We are deeply concerned that MA plans may sharply limit the number of potential living donors that may be evaluated for a “match” and may impose other restrictions on payment for medical services related to living donation - limits not imposed when the potential recipient is in traditional Medicare. Such limits are unethical, and we urge CMS to address this issue immediately. Given the growing proportion of ESRD-eligible Medicare beneficiaries enrolled in MA plans, and recent public announcements by MA providers related to their expansion into states with high ESRD prevalence, it is critical that CMS ensure equal access and comparable provision of services for Medicare fee-for-service (FFS) beneficiaries and MA enrollees seeking transplantation and for living donor candidates for those beneficiaries. Failure to address this issue will exacerbate disparities and access to life-saving organs.
AAKP, ASTS, and AST believe that the best ways to greatly increase access to living donor transplantation are to remove disincentives to transplant, partner with CMMI to foster innovation in transplant, increase commitment to transplant research, and improve Medicare transparency and access to transplantation.

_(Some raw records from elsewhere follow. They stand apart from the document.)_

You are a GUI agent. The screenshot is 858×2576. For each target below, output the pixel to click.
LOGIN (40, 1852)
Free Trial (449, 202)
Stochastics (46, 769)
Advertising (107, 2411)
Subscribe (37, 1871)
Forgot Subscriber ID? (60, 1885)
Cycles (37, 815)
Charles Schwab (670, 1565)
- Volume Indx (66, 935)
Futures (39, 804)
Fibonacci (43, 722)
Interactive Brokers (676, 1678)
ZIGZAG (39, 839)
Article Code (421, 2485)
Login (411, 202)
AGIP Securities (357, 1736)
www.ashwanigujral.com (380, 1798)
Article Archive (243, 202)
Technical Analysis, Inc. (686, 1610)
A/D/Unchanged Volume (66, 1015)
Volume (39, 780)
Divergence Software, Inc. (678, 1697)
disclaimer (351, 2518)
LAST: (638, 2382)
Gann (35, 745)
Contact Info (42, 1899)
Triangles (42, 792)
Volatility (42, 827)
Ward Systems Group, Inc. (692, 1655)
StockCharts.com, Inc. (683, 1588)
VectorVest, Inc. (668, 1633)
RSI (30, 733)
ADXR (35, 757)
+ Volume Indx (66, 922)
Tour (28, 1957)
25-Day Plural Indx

Congress and the Administration can and should do more to encourage access to living donor organ transplantation. We should work together to build upon past successes to remove barriers to transplant by removing financial disincentives, addressing and mitigating the lack of alignment in federal programs and goals to increase transplantation, and continuing to work with patient and provider organizations to ensure that financial interests or incentives do not endanger the public. The kidney community is committed to increasing transplant numbers, quality, and access – and that can be accomplished through data-driven and thoughtful change that protects patient safety and health and fully preserves ethical organ donation.